Here's a very cursory read:

It looks like the error happens when stacking observations from two different tasks. Within the MAML loss function, these should have shape [batch, time, obs dimensions...]. In this case, it looks like one task has a batch size of 1 and the other has a batch size of 2, I think because you set the batch size very small in trainer.train(n_epochs=3, batch_size=32) (batch_size is measured in time steps). This is surprisingly small and could lead to bias towards the overrepresented task, but it's not logically wrong so I think you've encountered a bug which probably wasn't detected by earlier users who use larger batch sizes.

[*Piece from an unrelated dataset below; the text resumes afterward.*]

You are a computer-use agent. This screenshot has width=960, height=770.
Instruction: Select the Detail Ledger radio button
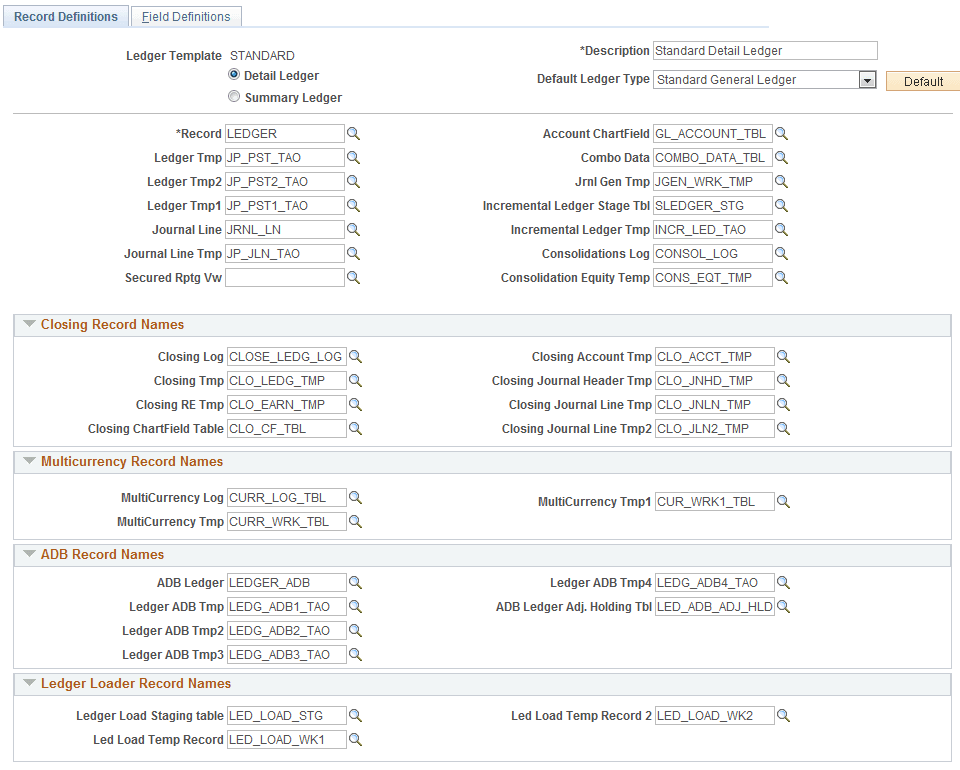pos(233,75)
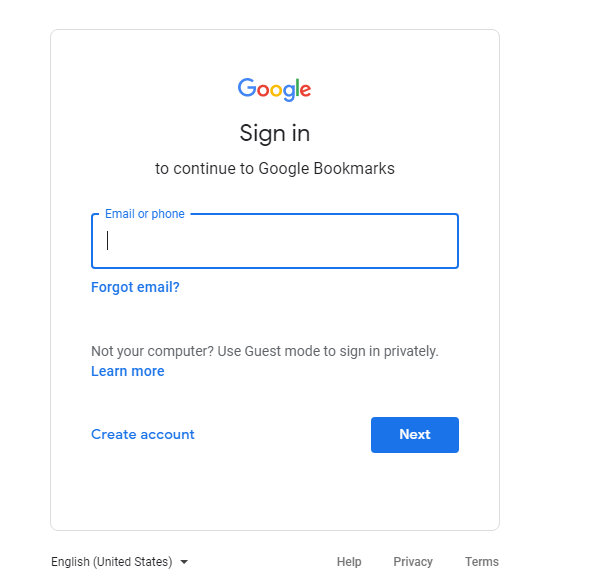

I am not certain (@naeioi , @krzentner , or @avnishn please check), but I think that torch.stack is not the right thing to do here, and we actually want torch.cat, which will join the batch dimension into one big batch. I think that torch.stack worked previously because it's common practice for all tasks to see the same number of trajectories, in which case torch.stack doesn't complain about mismatched sizes in the batch dimension.

kristian-georgiev commented 3 years ago

I confirm that this solves the problem. Thanks for the quick response!

krzentner commented 3 years ago

Great! Thanks for providing a script that demonstrated the issue, it made debugging the problem much easier.